Le marché va être celui par qui le malheur arrive. Paolo Savona, le ministre des Affaires européennes, vient de prédire que la situation deviendra intenable pour le gouvernement italien, qui devra revoir la copie de son budget, lorsque le spread atteindra 400 points. Hier, il culminait à 320 pts avant de redescendre à 300.
Il s’agit bien entendu du spread qui mesure l’écart entre les taux obligataires allemands et italiens à 10 ans. Son poids s’annonce d’effet plus radical que l’examen budgétaire de la Commission, qui pourra se décharger devant ce verdict. Quelques déclarations bien senties dramatisant la situation pourront y contribuer, à moins que les investisseurs n’arbitrent autrement, de peur d’encore plus redoutables conséquences européennes, et refusent d’entrer dans ce jeu.
Le spread atteignant 400 pts, le coût cumulé du financement du déficit et du roulement de la dette – le financement de l’achat de titres pour remplacer ceux qui arrivent à maturité et doivent être remboursés – rendra inévitable le remaniement du budget, sauf à faire défaut. Ce niveau atteint, un cercle vicieux irrésistible aurait toutes les chances de s’enclencher, le spread continuant à grimper si rien de décisif n’était fait.
La bonne question que l’on se pose au sein du gouvernement, c’est comment contenir l’accroissement du spread. La France regarde tout cela très attentivement, elle aussi.
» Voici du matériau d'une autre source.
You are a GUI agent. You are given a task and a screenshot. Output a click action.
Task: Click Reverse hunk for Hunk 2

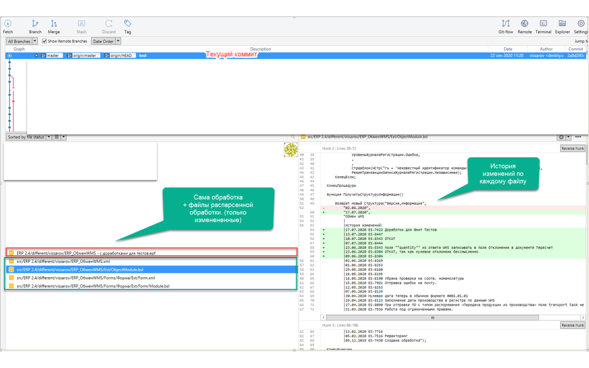[x=573, y=148]
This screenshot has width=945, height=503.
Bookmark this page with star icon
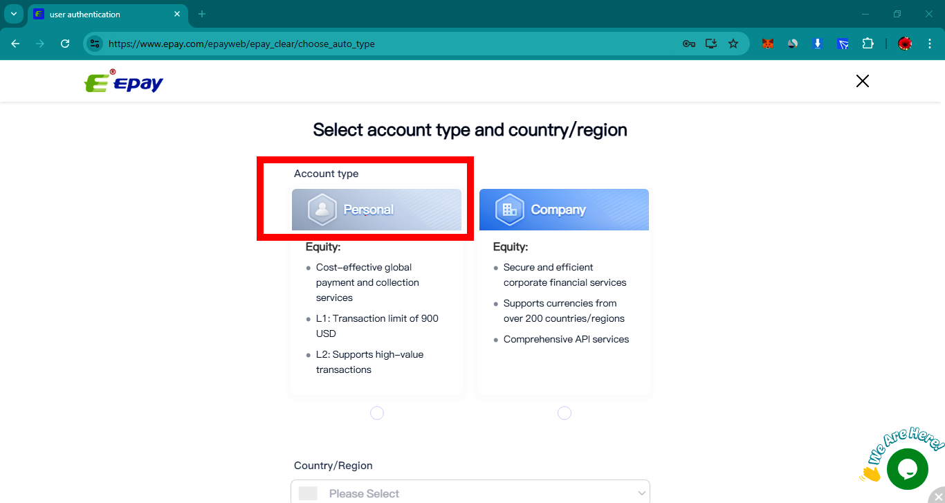point(733,44)
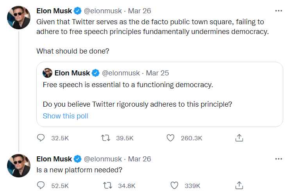
Task: Open the Mar 26 timestamp of first tweet
Action: 139,11

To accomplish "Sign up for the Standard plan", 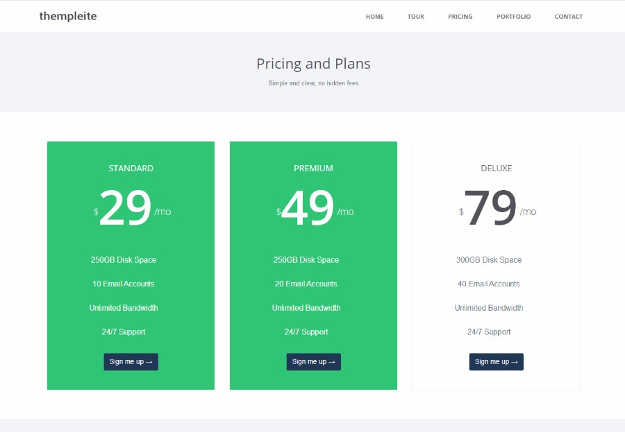I will coord(131,361).
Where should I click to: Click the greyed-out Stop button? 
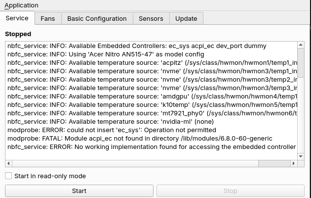click(230, 191)

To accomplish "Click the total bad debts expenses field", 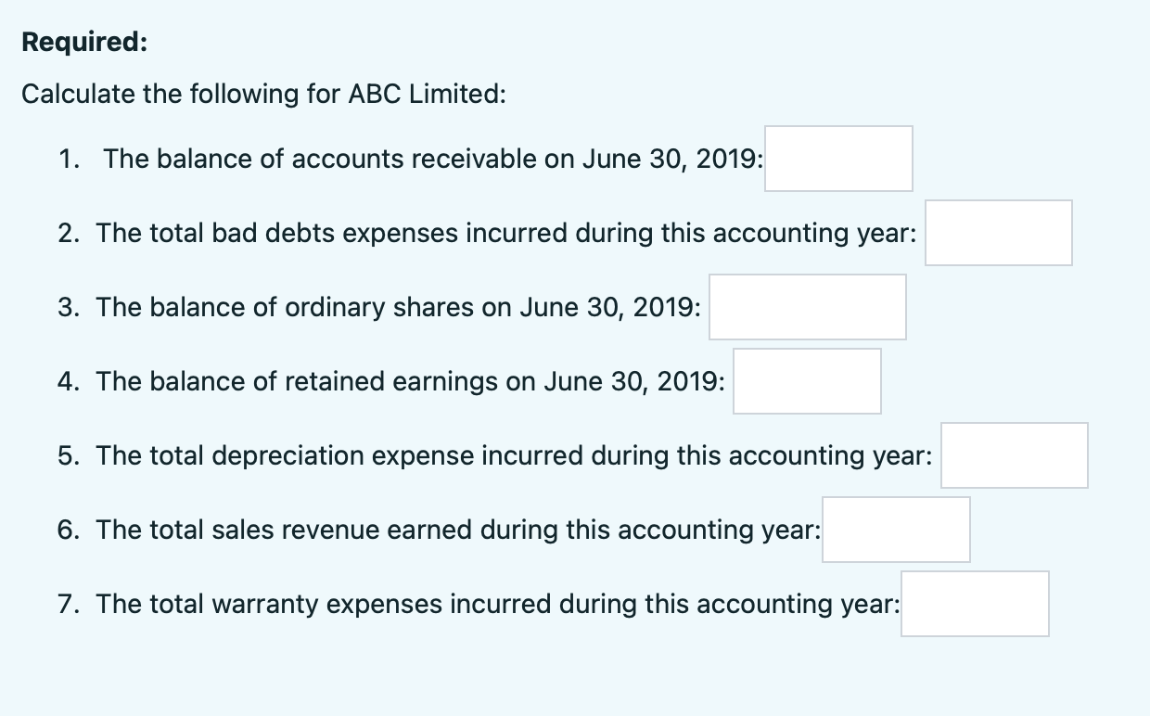I will pyautogui.click(x=998, y=233).
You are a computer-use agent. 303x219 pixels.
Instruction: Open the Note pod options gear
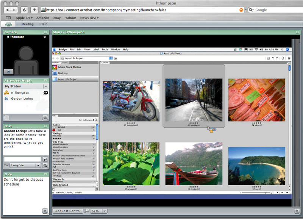tap(45, 211)
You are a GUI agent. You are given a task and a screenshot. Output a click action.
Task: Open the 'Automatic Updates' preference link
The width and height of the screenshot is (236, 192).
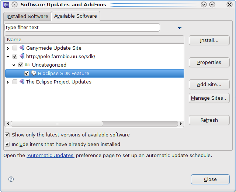51,156
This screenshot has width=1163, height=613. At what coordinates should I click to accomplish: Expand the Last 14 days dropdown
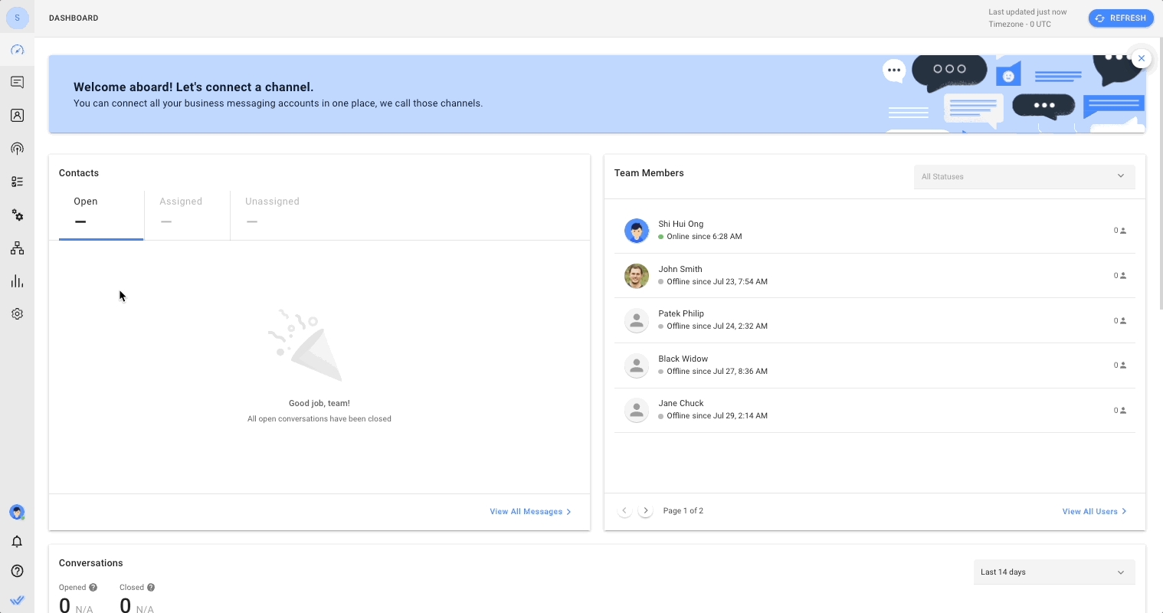coord(1053,572)
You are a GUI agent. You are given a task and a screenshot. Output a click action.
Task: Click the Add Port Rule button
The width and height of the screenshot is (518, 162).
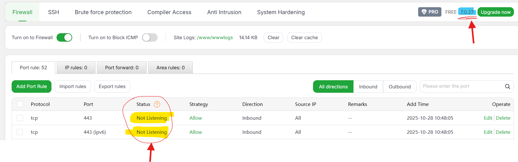coord(31,86)
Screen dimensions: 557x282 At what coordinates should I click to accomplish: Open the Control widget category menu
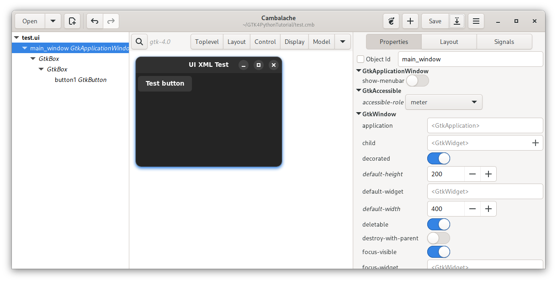click(x=265, y=42)
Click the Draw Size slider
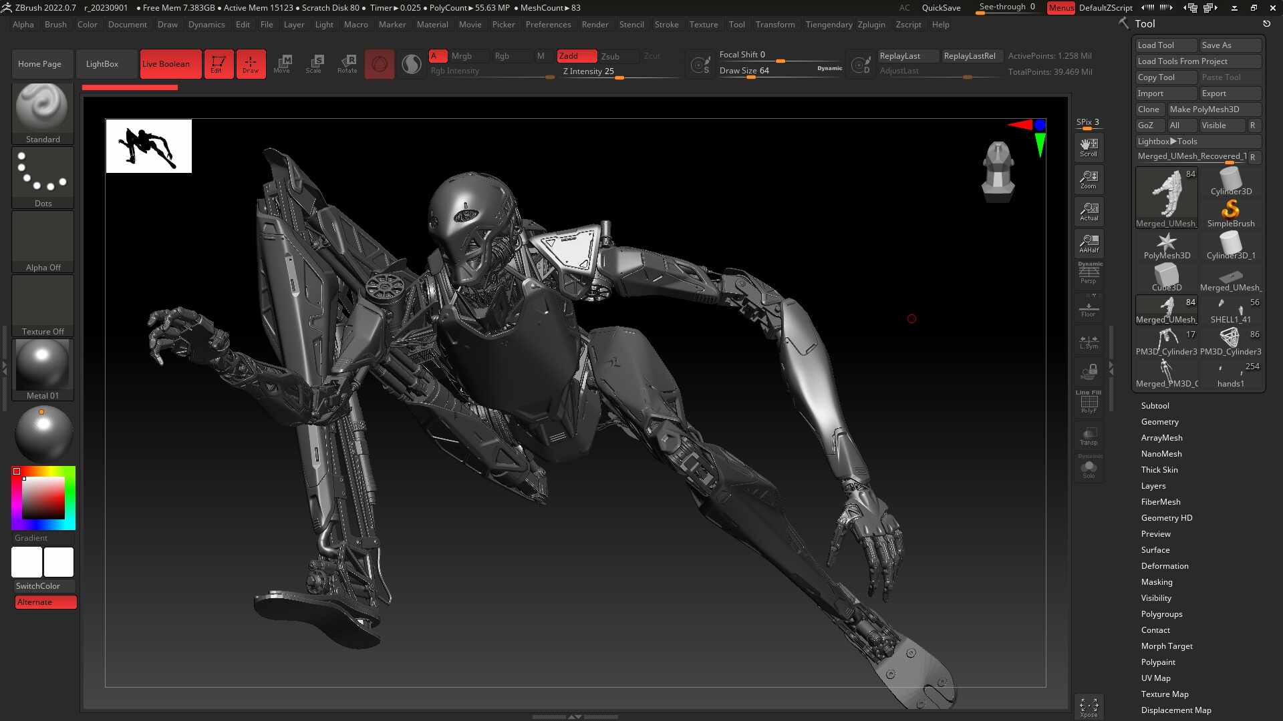1283x721 pixels. click(x=780, y=71)
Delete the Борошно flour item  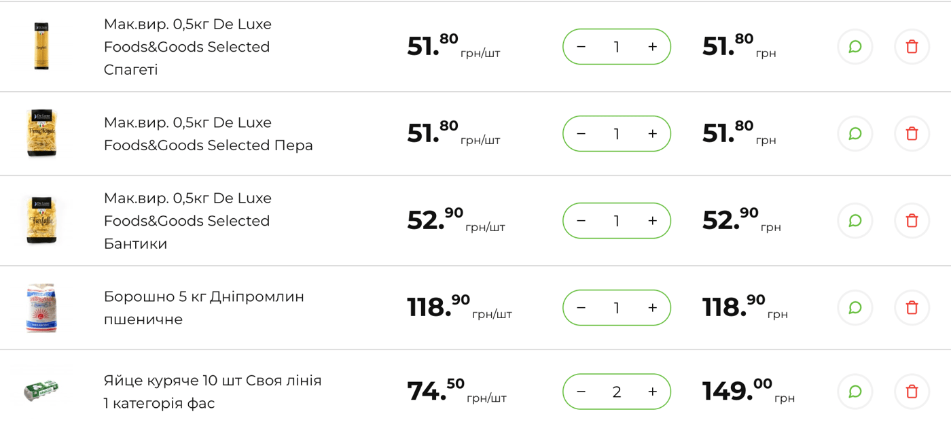[x=912, y=307]

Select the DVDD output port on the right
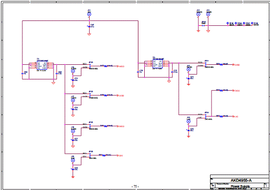tap(236, 65)
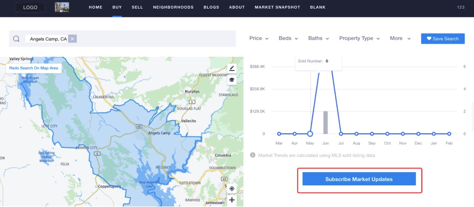Viewport: 474px width, 207px height.
Task: Click the market trends info icon
Action: pyautogui.click(x=253, y=155)
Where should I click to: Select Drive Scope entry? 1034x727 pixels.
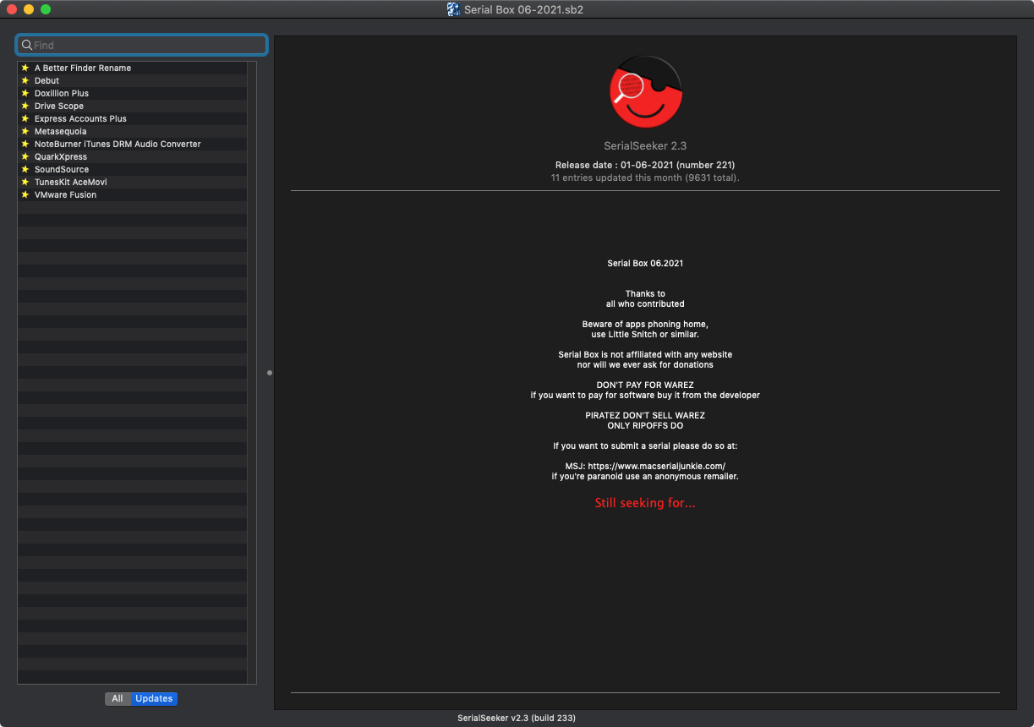(x=59, y=106)
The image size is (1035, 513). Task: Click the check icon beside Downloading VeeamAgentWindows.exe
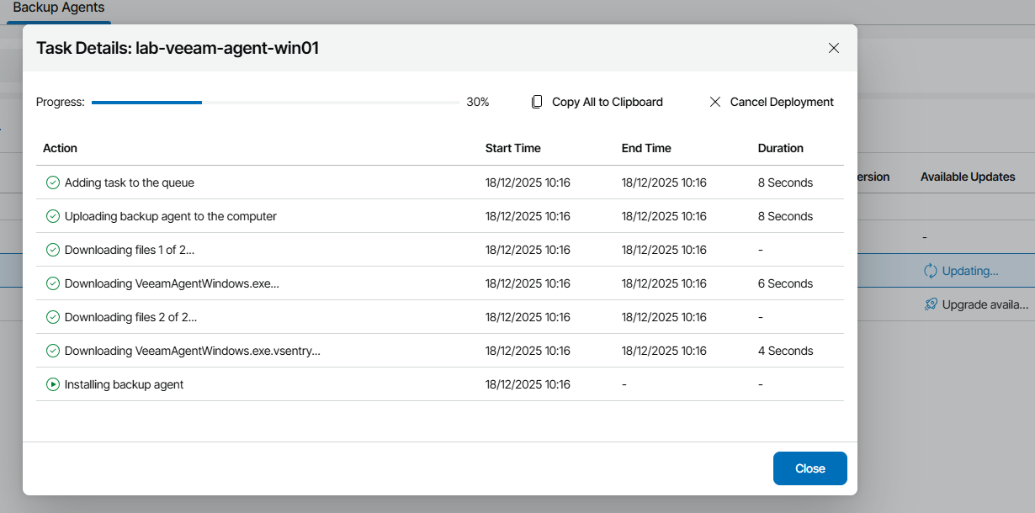(x=52, y=283)
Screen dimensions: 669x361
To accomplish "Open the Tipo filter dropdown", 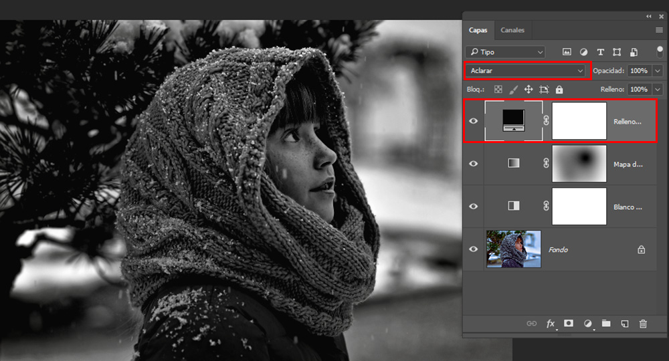I will coord(506,51).
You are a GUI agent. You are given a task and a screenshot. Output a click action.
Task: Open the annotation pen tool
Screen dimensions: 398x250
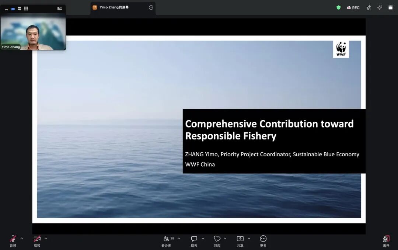369,8
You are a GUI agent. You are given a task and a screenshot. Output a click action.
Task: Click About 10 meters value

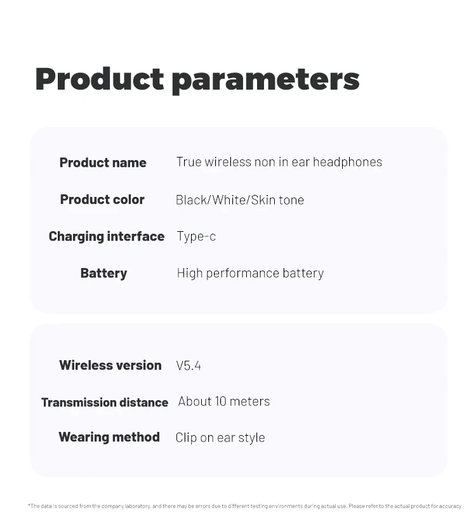(x=224, y=401)
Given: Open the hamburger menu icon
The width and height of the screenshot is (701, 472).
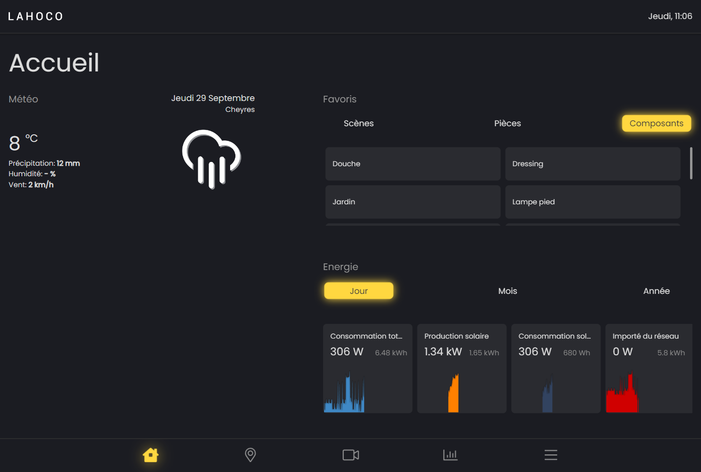Looking at the screenshot, I should pyautogui.click(x=551, y=455).
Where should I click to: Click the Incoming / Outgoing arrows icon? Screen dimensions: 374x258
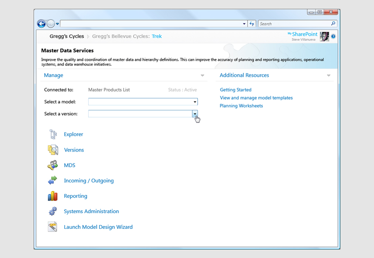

Les banques italiennes sont déjà mises à contribution par leurs achats de la dette obligataire du pays et leurs liquidités sont restreintes en raison de leur détention de prêts non performants, les NPL. Compter sur l’intervention directe de la BCE est faire preuve d’un grand optimisme. C’est pourquoi Matteo Salvini, sortant de ses prérogatives de ministre de l’Intérieur, s’est intéressé ouvertement à l’épargne des italiens et aux moyens fiscaux de l’orienter vers des achats obligataires.
D’ici la fin de l’année, le gouvernement va devoir émettre de 37 à 40 milliards d’euros de titres de la dette dans le contexte des dégradations de la note de Standard & Poor’s et de Moody’s qui sont attendues dans les semaines à venir. Et, pour donner un ordre de grandeur des besoins de refinancement de la dette à moyen et long terme, 245 milliards d’euros devront être trouvés l’année prochaine. Alors que dans le même temps, la BCE réduira son programme d’achats de titres obligataires. Faire référence au poids de la dette italienne, ce n’est pas une figure de style !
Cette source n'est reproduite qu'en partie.